MOFlearning: Accelerating the design of MOFs through a Machine Learning assisted High-throughput methodology

Coordinator: Christian SERRE

IMAP – Institut des MAtériaux poreux de Paris
(UMR 8004 ENS Paris/CNRS/Univ. Paris Sciences Lettres/ESPCI Paris)

Keywords: MOFs, machine learning, high-throughput


Crystalline porous hybrid solids such as Metal Organic Frameworks (MOFs) are of interest for a wide range of applications (separation, catalysis, detection, biomedicine, etc.). However, their synthesis is most often not controlled, which makes it difficult to produce them “custom” according to the targeted property.

The state of the art relies on ‘big data’ approaches with few guarantees that the selected materials can be synthesized. This has led to some success in large-scale prediction of structure-activity correlations but for a very limited number of properties (e.g. in adsorption). In addition, high-speed modeling of other physical or chemical properties (at the Classical or quantum level) is not yet an established methodology and would require other developments to support the expansion of databases as learning tools for artificial intelligence type approaches. This demonstration project aims to establish for the first time, in the field of MOFs, a methodological approach guided by high-throughput synthesis and characterization methods.

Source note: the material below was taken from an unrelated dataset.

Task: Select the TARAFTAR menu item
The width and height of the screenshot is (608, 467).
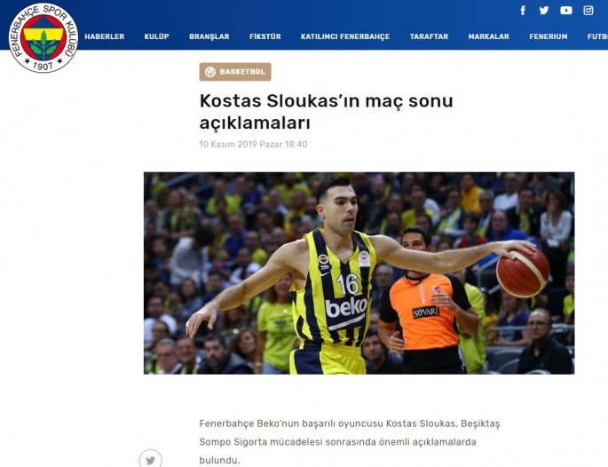Action: [429, 36]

We will rely on a series of existing MOFs with adequate structural and chemical diversity and the systematic evaluation of their adsorption/separation properties of model gas molecules (CO2, CH4, N2, noble gases, etc.), mainly polycarboxylates or metal phosphonates with a high degree of oxidation, functionalized by polar or apolar groups, which can be easily produced and activated on the scale of a few grams. This experimental effort will be complemented by high-throughput prediction of their chemical and physical properties to create enriched databases, with indicators as learning means for statistical algorithms to identify key descriptors, coupled with generative algorithms to explore the space of new phases and guide future discoveries. Secondly, based on a new high-throughput synthesis and characterization platform and new predictive models, for 1 or 2 applications of interest, we will identify and synthesize new high-performance MOFs.